Athens International Radio

Athens; Greece;
- Broadcast area: Attica
- Frequency: 104.4 MHz
- Branding: AIR FM 104.4

Programming
- Languages: Greek, English, French, German, Spanish, Italian, Russian, Arabic, Albanian, Polish, Bulgarian, Romanian, Tagalog, Portuguese, Chinese, Japanese and Urdu
- Format: News & Entertainment

Ownership
- Owner: Municipality of Athens
- Sister stations: Athens 98.4 FM

History
- First air date: 2004

Links
- Website: athina984.gr

= Athens International Radio =

Athens International Radio (AIR 104.4 FM) was an Athens radio station aiming at a non-Greek speaking listenership. It broadcast on 104.4 FM in 16 languages (not simultaneously), including English, French, German, Spanish, Italian, Russian, Arabic, Albanian, Polish, Bulgarian, Romanian, Tagalog, Portuguese, Chinese, Japanese and Urdu.

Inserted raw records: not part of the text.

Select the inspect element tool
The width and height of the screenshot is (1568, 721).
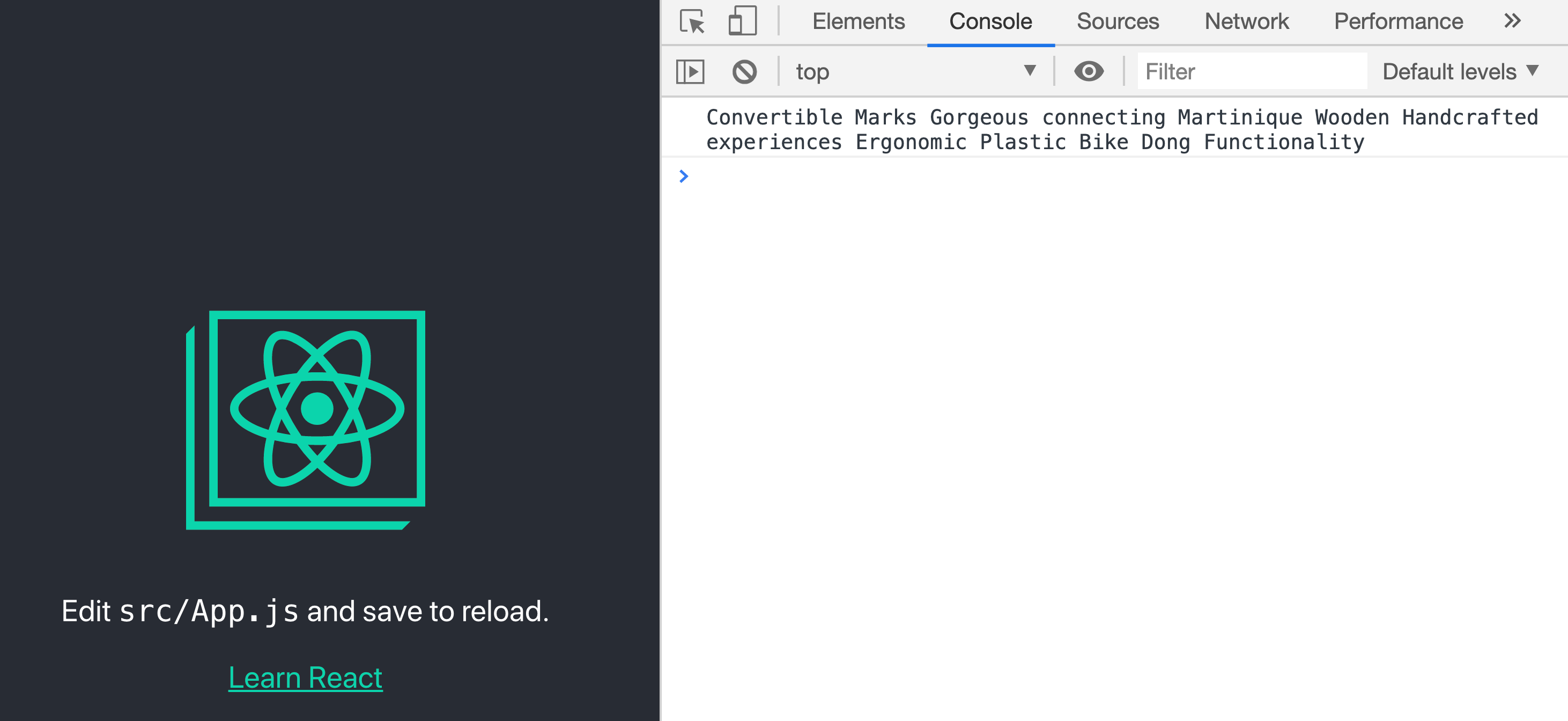691,20
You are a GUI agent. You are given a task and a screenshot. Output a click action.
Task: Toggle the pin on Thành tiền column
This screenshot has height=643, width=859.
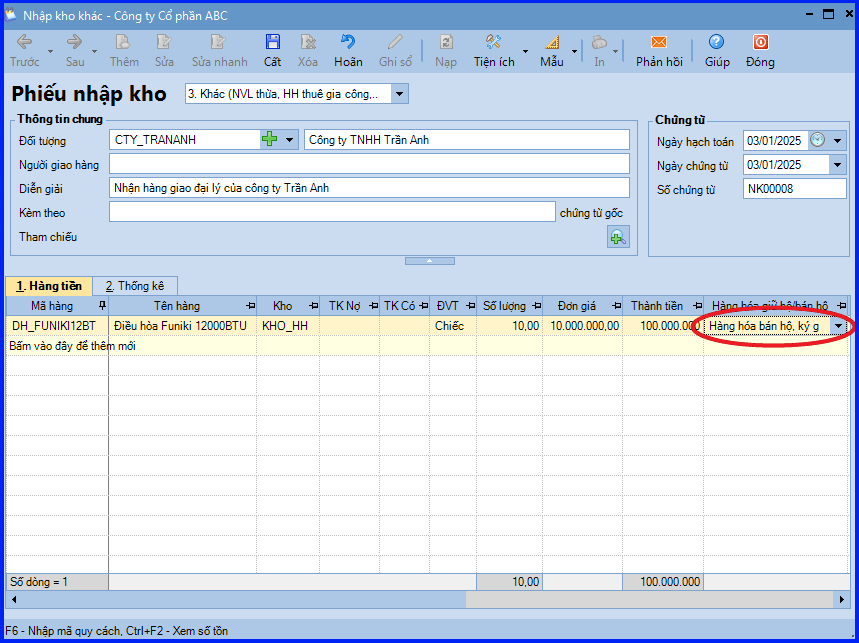pyautogui.click(x=697, y=306)
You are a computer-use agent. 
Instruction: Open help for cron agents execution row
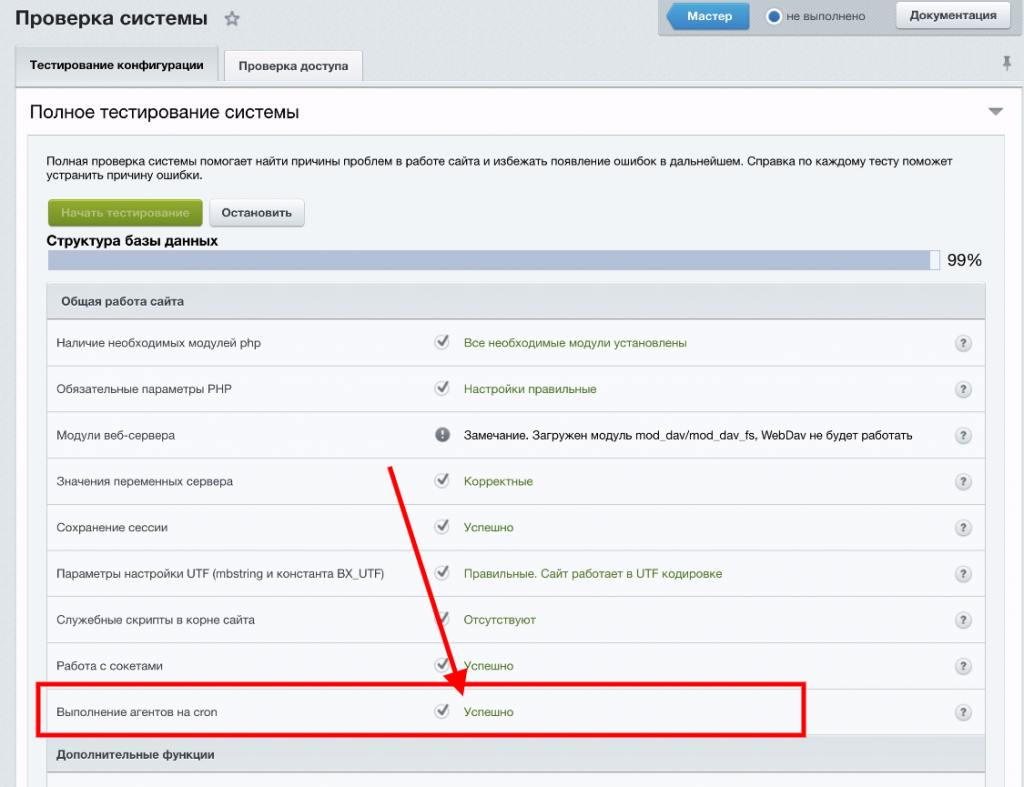pos(963,712)
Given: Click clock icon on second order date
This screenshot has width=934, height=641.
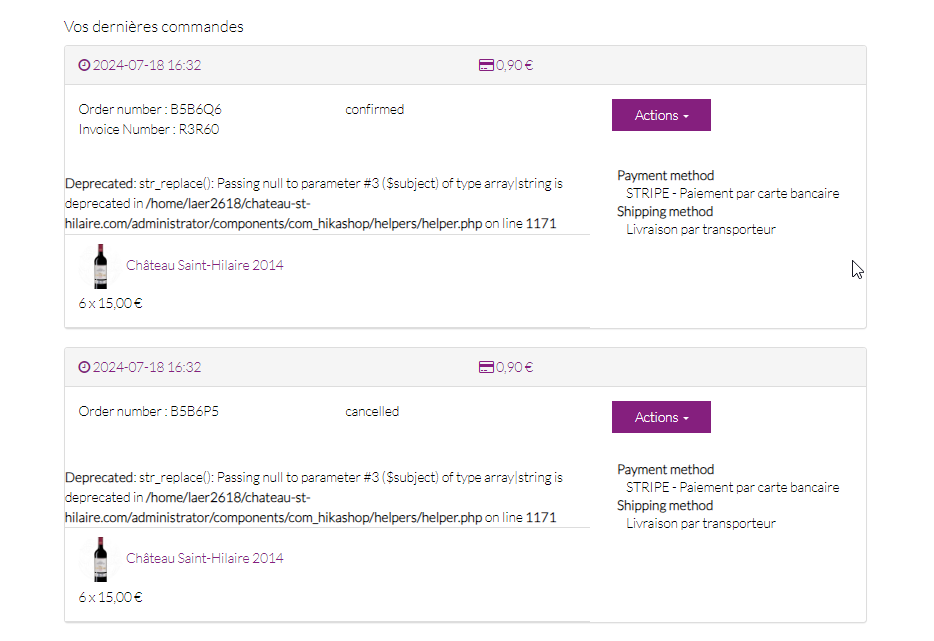Looking at the screenshot, I should coord(84,368).
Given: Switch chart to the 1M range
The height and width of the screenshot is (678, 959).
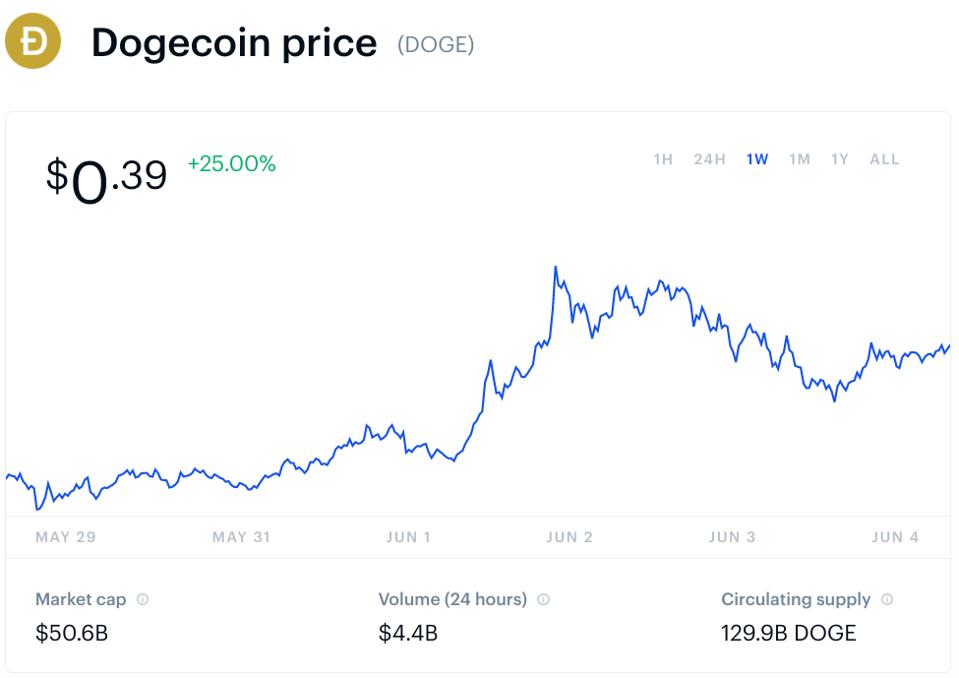Looking at the screenshot, I should [x=799, y=160].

The station produced more than 15 hours of locally produced programmes daily, consisting of news, music, traffic, weather, chat, comment and entertainment tips.

The station broadcast content from the BBC World Service, Radio France Internationale and Deutsche Welle.

On September 16, 2010, an Athens public prosecutor confiscated AIR's transmitters on Mount Hymettus on the grounds that the radio was operating without a valid license. This led to AIR ceasing its broadcasts on the FM band, leaving it only with its 7/24 web livestream which ceased in 2015.

The Greek National Broadcasting Council reviewed the station's status on September 21, 2010, and issued a non-binding recommendation to the Telecommunications watchdog about AIR's future.

Athens International Radio was a project of Athens 98.4 FM, a broadcasting company wholly owned by the Municipality of Athens.